Overview of the “Information Retrieval in Software Engineering” (IRSE) track at Forum for Information Retrieval 2024

Paul, S., Majumdar, S. orcid.org/0000-0003-3935-4087, Shah, R. et al. (9 more authors) (2025) Overview of the “Information Retrieval in Software Engineering” (IRSE) track at Forum for Information Retrieval 2024. In: Ganguly, D., Sanyal, D. K., Majumder, P., Majumdar, S. and Gangopadhyay, S., (eds.) FIRE '24: Proceedings of the 16th Annual Meeting of the Forum for Information Retrieval Evaluation. The 16th Annual Meeting of the Forum for Information Retrieval Evaluation, 12-15 Dec 2024, Gandhinagar, India. Association for Computing Machinery, New York, NY, pp. 18-21. ISBN: 979-8-4007-1318-7.

Abstract

The “Software Engineering Information Retrieval” (IRSE) track aims to devise solutions for the automated evaluation of code comments within a machine learning framework, with labels generated by both humans and large language models. Within this track, we offered a total of two tasks this year - i) a comment usefulness prediction task, and ii) a code quality estimation task.

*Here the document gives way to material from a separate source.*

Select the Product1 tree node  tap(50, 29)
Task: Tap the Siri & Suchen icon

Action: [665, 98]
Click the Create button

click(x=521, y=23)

The comment classification task involves discerning comments as either useful or not useful. The dataset includes 9,048 pairs of code comments and surrounding code snippets drawn from open-source C-based projects on GitHub and an additional dataset generated by teams employing large language models. In total, 12 teams representing various universities have contributed their experiments. These experiments were assessed through quantitative metrics, primarily the F1-Score, and qualitative evaluations based on the features developed, the supervised learning models employed, and their respective hyper-parameters. It is worth noting that labels generated by large language models introduce bias into the prediction model but lead to less over-fitted results.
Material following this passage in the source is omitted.